• _Short exercise_: Copy out the entries word for word, from the line containing "This screenshot has width=1225, height=980." through the line containing "tap(96, 61)", and nothing else.

• _Exercise data_:
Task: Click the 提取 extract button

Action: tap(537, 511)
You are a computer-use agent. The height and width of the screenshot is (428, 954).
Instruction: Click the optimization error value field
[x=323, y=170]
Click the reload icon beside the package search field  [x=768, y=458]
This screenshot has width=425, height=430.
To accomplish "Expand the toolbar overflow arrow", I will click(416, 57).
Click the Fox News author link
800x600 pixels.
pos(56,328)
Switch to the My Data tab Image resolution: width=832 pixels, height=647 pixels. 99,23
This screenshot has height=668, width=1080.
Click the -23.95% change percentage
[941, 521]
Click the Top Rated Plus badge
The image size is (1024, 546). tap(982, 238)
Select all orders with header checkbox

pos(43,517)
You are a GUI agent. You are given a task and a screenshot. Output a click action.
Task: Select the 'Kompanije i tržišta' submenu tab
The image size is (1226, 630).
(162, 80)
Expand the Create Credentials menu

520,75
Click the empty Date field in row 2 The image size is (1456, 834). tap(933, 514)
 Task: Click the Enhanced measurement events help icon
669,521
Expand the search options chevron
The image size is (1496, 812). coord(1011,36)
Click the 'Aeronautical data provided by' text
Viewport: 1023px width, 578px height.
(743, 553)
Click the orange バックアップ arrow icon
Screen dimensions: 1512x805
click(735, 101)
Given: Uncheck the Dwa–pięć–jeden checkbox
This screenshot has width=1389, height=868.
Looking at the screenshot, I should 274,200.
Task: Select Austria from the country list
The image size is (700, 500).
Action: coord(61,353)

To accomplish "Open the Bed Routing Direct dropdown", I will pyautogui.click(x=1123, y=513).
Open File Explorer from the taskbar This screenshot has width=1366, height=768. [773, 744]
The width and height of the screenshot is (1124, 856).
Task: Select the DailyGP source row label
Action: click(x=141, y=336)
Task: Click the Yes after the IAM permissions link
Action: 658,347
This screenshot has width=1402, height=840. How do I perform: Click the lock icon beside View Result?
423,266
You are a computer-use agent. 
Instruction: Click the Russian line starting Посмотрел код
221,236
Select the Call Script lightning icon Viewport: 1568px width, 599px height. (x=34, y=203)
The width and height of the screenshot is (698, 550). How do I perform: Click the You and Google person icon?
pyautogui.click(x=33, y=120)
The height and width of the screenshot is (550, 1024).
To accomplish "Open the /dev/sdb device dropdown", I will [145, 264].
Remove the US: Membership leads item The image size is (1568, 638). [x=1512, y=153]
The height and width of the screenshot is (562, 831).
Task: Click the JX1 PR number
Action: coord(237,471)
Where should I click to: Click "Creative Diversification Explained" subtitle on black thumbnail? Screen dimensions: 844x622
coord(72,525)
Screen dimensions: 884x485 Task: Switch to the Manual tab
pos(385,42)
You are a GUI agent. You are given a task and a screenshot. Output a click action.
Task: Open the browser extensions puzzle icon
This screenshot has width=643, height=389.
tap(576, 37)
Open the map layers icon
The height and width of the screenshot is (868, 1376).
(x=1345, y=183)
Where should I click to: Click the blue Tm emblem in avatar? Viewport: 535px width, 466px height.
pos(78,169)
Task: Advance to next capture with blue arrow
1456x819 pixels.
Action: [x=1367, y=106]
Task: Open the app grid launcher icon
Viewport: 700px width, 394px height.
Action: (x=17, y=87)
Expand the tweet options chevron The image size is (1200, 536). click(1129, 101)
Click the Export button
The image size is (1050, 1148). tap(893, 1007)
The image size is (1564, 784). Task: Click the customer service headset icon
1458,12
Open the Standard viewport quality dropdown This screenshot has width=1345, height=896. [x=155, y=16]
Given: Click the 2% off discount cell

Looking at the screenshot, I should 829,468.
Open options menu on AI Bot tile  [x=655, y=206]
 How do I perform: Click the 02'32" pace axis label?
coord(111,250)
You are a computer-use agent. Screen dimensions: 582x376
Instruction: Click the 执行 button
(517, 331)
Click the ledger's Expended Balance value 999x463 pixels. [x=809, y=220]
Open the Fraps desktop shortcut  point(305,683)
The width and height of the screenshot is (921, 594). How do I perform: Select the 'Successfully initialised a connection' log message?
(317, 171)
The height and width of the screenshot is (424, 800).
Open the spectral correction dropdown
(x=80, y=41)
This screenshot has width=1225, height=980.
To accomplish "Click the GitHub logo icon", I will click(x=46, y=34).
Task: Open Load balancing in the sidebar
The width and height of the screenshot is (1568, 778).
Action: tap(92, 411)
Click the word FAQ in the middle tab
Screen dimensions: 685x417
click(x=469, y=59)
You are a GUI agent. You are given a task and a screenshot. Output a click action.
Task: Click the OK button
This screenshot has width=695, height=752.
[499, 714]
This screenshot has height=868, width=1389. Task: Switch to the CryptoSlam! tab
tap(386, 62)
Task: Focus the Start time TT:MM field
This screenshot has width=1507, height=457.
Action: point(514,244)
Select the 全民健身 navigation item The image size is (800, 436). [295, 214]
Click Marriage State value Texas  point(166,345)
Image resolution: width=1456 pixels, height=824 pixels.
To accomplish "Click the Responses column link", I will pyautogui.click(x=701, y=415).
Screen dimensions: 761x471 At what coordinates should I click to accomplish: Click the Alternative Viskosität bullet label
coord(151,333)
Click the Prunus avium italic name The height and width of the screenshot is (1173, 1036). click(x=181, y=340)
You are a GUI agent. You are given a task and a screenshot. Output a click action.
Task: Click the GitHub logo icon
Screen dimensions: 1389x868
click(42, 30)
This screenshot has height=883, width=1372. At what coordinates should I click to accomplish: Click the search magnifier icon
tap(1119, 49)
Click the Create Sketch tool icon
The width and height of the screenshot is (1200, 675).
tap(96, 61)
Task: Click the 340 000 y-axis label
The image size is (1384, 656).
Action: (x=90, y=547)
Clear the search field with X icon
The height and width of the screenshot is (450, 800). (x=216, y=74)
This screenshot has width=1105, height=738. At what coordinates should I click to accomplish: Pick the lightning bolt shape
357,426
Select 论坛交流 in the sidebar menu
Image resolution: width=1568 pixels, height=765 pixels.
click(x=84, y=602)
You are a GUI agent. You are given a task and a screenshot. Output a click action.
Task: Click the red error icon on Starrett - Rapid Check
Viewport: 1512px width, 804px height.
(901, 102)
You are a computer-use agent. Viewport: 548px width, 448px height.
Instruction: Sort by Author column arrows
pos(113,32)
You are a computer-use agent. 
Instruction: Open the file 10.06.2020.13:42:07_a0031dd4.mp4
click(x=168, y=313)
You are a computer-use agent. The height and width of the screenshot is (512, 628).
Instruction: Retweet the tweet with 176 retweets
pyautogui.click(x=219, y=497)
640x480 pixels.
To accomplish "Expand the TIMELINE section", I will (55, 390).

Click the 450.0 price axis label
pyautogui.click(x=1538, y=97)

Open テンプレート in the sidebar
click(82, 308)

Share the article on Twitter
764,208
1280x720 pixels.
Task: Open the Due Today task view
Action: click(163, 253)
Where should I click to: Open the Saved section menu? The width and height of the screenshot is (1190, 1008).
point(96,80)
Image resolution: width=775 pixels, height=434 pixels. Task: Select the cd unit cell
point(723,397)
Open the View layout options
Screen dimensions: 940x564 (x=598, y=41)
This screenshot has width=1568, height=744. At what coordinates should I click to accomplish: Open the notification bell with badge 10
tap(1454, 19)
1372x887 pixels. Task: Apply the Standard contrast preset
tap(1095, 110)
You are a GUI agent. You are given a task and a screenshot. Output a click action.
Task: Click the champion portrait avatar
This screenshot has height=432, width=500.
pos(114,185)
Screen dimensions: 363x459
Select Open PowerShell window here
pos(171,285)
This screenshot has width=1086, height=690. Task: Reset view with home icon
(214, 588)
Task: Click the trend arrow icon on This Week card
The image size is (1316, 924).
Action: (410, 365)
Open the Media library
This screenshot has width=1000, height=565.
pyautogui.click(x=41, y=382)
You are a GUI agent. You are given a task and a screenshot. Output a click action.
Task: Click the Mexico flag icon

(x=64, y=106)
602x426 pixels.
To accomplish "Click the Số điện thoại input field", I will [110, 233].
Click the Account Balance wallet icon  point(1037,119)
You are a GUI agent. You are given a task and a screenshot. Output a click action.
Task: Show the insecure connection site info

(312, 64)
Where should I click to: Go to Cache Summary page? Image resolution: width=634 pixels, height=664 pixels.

• _Final answer_:
This screenshot has width=1225, height=980.
To accomplish "Click the GitHub logo icon", I will click(x=46, y=34).
Task: Open Load balancing in the sidebar
The width and height of the screenshot is (1568, 778).
Action: tap(92, 411)
Click the word FAQ in the middle tab
Screen dimensions: 685x417
click(x=469, y=59)
You are a GUI agent. You are given a task and a screenshot. Output a click action.
Task: Click the OK button
This screenshot has width=695, height=752.
[499, 714]
This screenshot has height=868, width=1389. Task: Switch to the CryptoSlam! tab
tap(386, 62)
Task: Focus the Start time TT:MM field
This screenshot has width=1507, height=457.
Action: point(514,244)
Select the 全民健身 navigation item The image size is (800, 436). [295, 214]
Click Marriage State value Texas  point(166,345)
Image resolution: width=1456 pixels, height=824 pixels.
To accomplish "Click the Responses column link", I will pyautogui.click(x=701, y=415).
Screen dimensions: 761x471 At what coordinates should I click to accomplish: Click the Alternative Viskosität bullet label
coord(151,333)
Click the Prunus avium italic name The height and width of the screenshot is (1173, 1036). click(x=181, y=340)
You are a GUI agent. You are given a task and a screenshot. Output a click action.
Task: Click the GitHub logo icon
Screen dimensions: 1389x868
click(42, 30)
This screenshot has height=883, width=1372. At what coordinates should I click to accomplish: Click the search magnifier icon
tap(1119, 49)
Click the Create Sketch tool icon
The width and height of the screenshot is (1200, 675).
tap(96, 61)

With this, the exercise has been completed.